Magic Can’t Save Us: Eighteen Tales of Likely Failure
- By Josh Denslow
- University of New Orleans Press
- 176 pp.
- Reviewed by Molly McGinnis
- June 5, 2025
These sweet, silly offerings read like fairytale postscripts.
Josh Denslow’s charming third book, Magic Can’t Save Us, offers more than a hint of fantasy: Once readers look beyond the protagonists’ near worshipful devotion to their girlfriends, they might notice the dragon in the room (or the tooth fairy, living statue, or perverted mermaid). Many of the tales end with a twist, like the answer to the sort of riddle one might encounter in these pages. Happily, Denslow’s stories are reliable without being repetitive, which is as much a mark of his unique style as it is a nod to traditional fairytales.
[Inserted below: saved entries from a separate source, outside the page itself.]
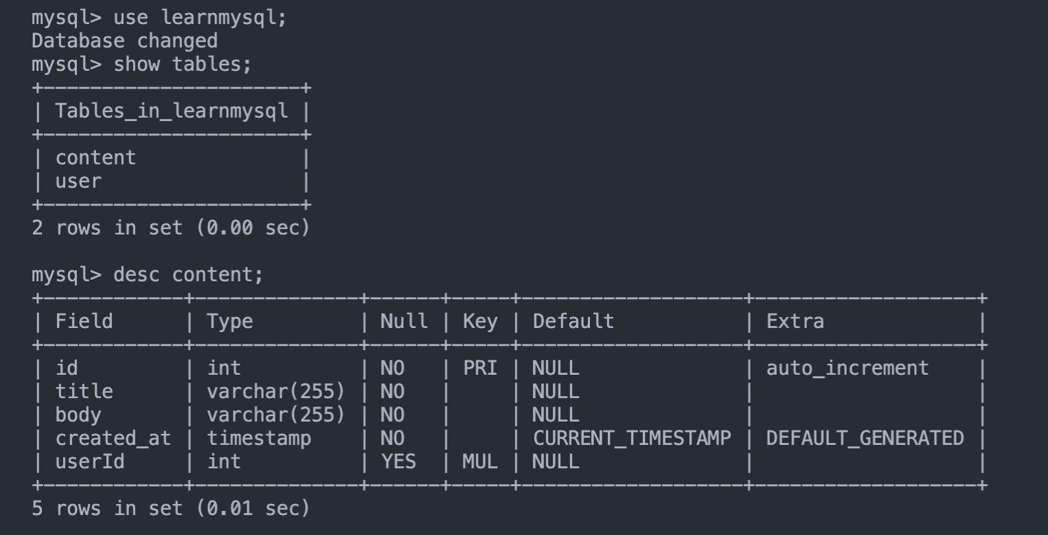The width and height of the screenshot is (1048, 535).
Task: Click the "user" table name row
Action: tap(78, 182)
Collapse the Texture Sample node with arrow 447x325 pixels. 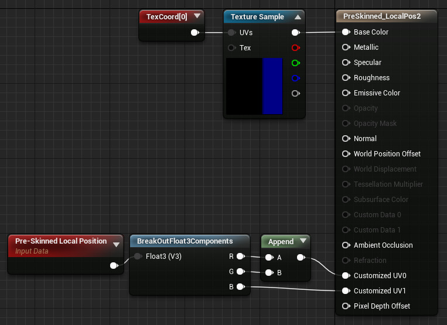297,17
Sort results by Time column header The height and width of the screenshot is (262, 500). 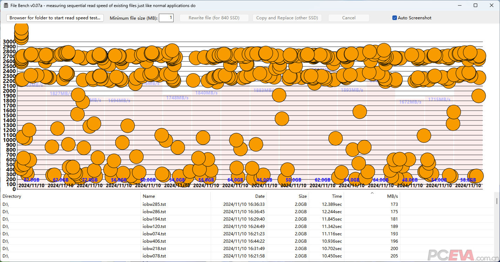point(326,196)
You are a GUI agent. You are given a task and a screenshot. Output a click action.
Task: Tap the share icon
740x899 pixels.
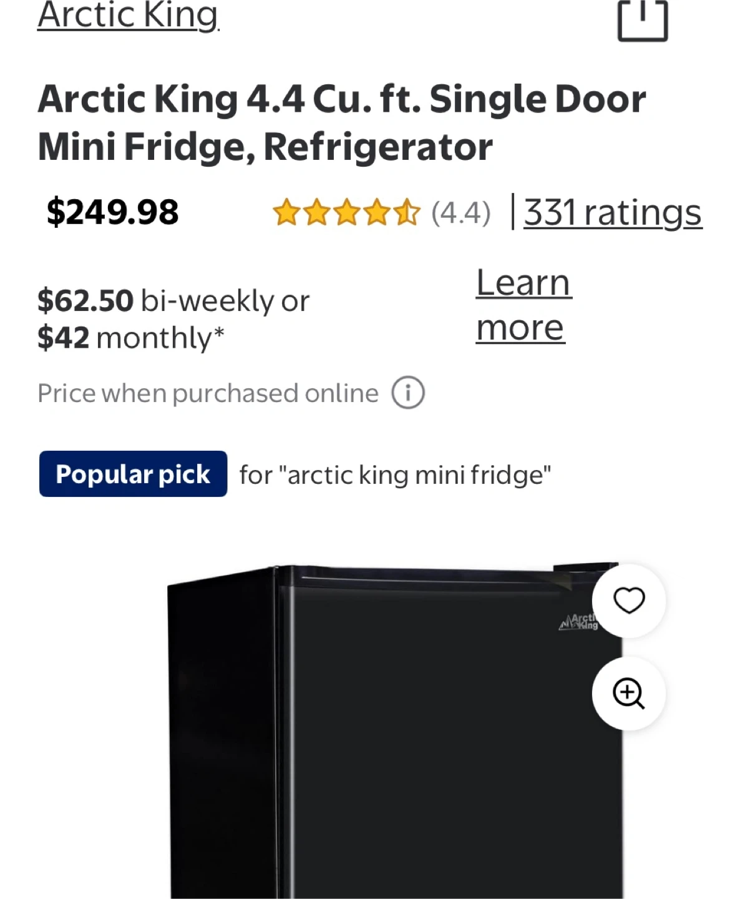[642, 20]
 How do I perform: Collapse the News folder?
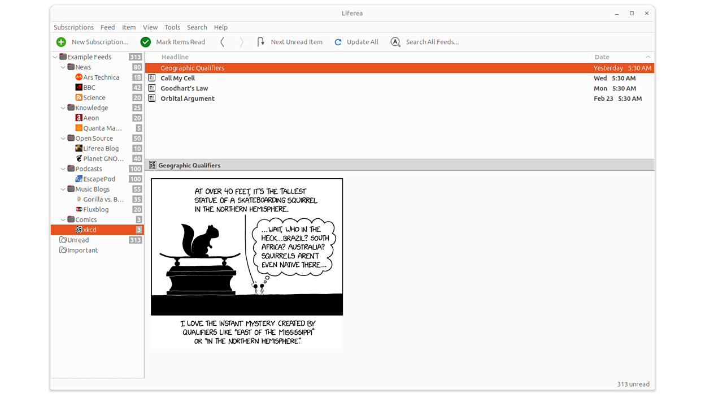coord(63,67)
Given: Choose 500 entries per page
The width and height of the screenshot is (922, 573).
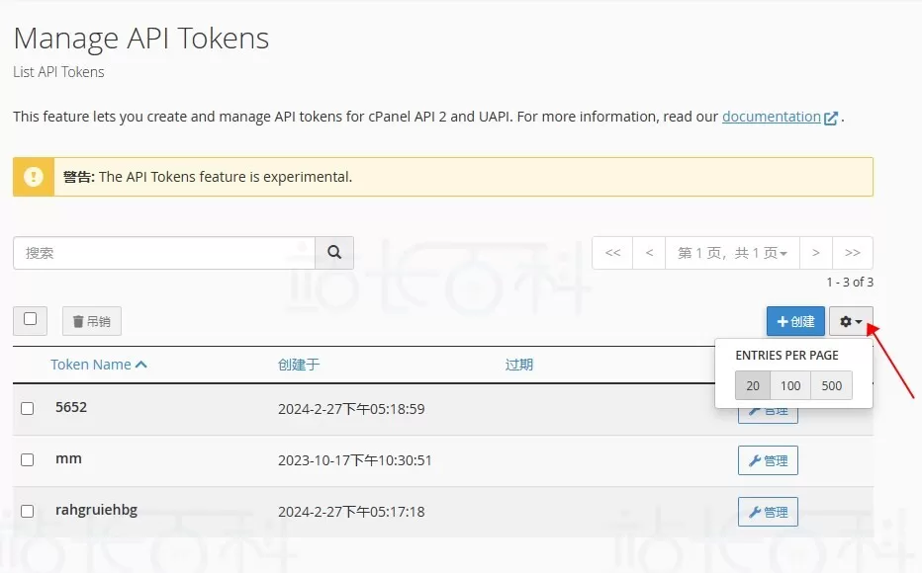Looking at the screenshot, I should point(831,385).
In “Tale #1: Keening,” a young man is followed by a banshee who first appeared after a childhood accident. While it’d be tempting to reach for a trauma metaphor, the narrator seems to think that the circumstances of most hauntings, like most relationships, can be improved with clearer communication from both parties. The story ends with a development that’s satisfying in its predictability, and the story swings open into the rest of the collection like the door to a maze.
The next two, “Tale #2: Bingo” and “Tale #3: Infinite Possibilities Outside the Screen,” solidify and expand on the themes in “Keening.” Both feature men struggling in their romantic relationships against a backdrop of serious magic. “Bingo” takes place at a coffeeshop, the zombie apocalypse roaring outside, while “Infinite Possibilities” introduces something even worse than a work husband — a handsome centaur who occasionally appears on Zoom calls. Such are the burdens of the bewitched modern world.
Denslow’s writing defies labels, which, on one hand, might make it perfect for the slipstream genre. On the other, so many of these stories operate with the logic of fables that they seem more suited to a shelf of contemporary fairytales in which characters bat against the constraints of isolation, neurosis, and misunderstandings. You might assume it’s hard to encounter miracles and curses in the age of telework, but the creatures here would disagree.
In one of the eeriest entries in the collection, “Tale #5: Where the Magic Is,” a couple turns to eating unicorn meat to rekindle their love. Because all things in this book are possible (many of them horrifying), some uninvited guests materialize in the pair’s back yard during dinner. The encounter is clear and beautiful:
“Maggie was breathing heavily, her chest heaving, waiting for me to respond. Through the window behind her, I saw a faint white glow.
“‘What is that?’ I asked.
“She turned and saw it too. We moved to the window in unison and looked into our unkempt yard. Standing between the mailbox and the driveway was a unicorn.”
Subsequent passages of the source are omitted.